С вышины заструилось сильнее, и казалось, что небесная влага растворяет, рассеивает вставшее в оборону войско — еще недавно плотная масса людей и коней как-то вдруг, внезапно распалась, раздробилась на островки. На берега островков набегали волны, накатывали, сжимали, откатывали назад и набегали снова, и с каждой волной островки таяли, сжимались, убавлялись. Волны редели и вновь сгущались, подпитанные свежими ручьями, охватывали гаснущие островки…

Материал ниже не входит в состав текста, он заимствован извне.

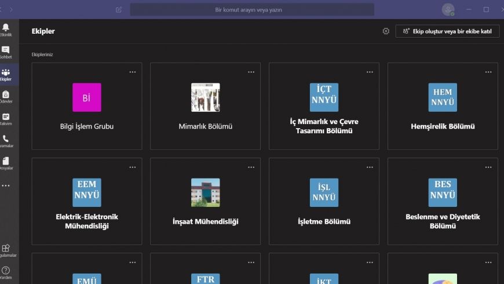The height and width of the screenshot is (284, 504).
Task: Expand more apps ellipsis in sidebar
Action: tap(6, 185)
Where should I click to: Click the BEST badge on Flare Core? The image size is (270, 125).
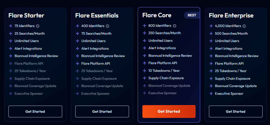tap(192, 15)
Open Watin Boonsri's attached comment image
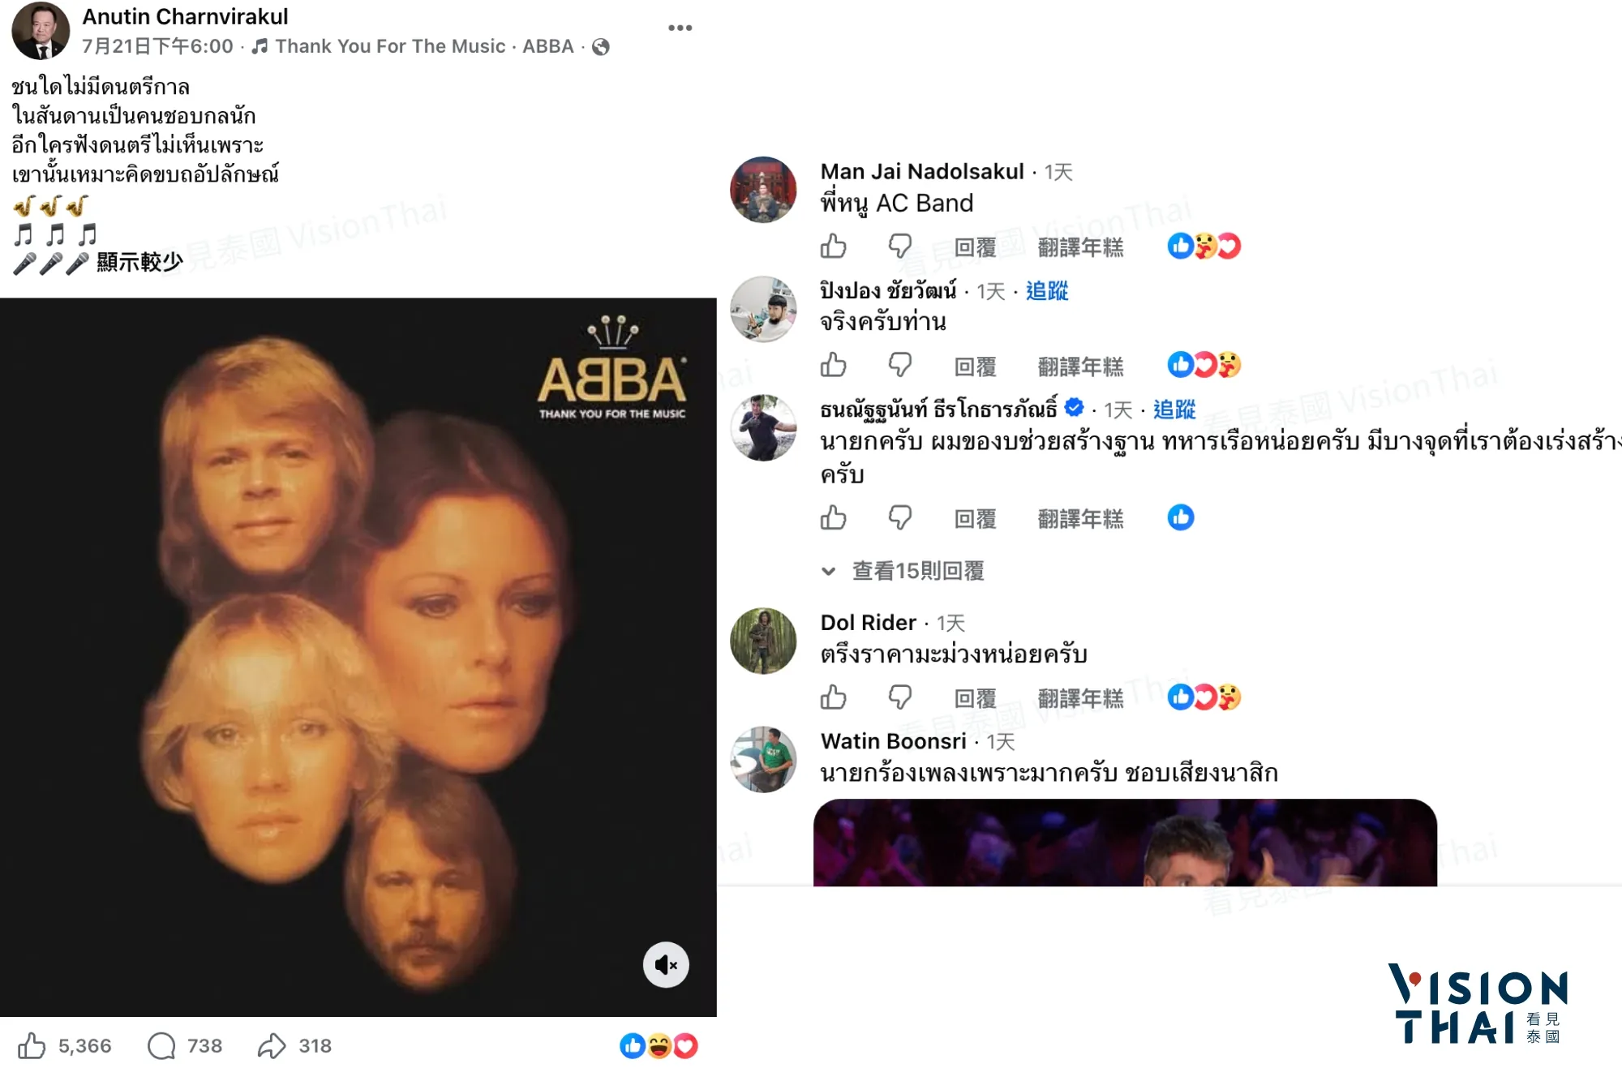1622x1081 pixels. 1125,843
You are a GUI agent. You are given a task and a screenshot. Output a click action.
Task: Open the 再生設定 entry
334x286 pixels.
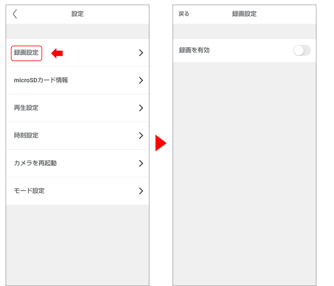(x=26, y=108)
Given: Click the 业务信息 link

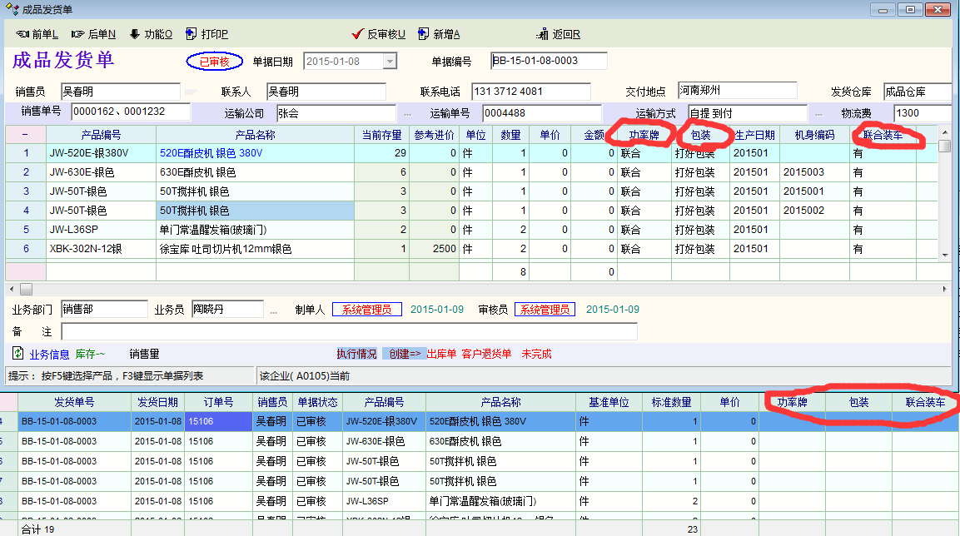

Солнце над серой пеленой уже давно взобралось на вершину своего дневного пути и замерло, терпеливо поджидая, когда серая вата избавится от насильно скопленной влаги. Оно не видело, как там, на поле, исчез сначала один островок, потом другой, и в раздробленной темной массе пролегли два широких коридора, и вдалеке, у оконечности одного из них, кто-то вырвался верхом из общей свалки, кто-то так же окруженный всадниками, как и человек в миланском доспехе. Он на мгновение застыл на месте, и если бы солнце могло бросить взор сквозь серую пелену, оно увидело бы, как далеко у правого крыла австрийцев, уже почти смятого и растоптанного, так же замер тот, кого оно прежде видело на поле и в комнате, и миланский доспех его поблек от крови и грязи и местами помят, и шлем не то потерян, не то сброшен.
Солнце могло бы подумать, что время остановилось для этих двоих, и это, быть может, так и было.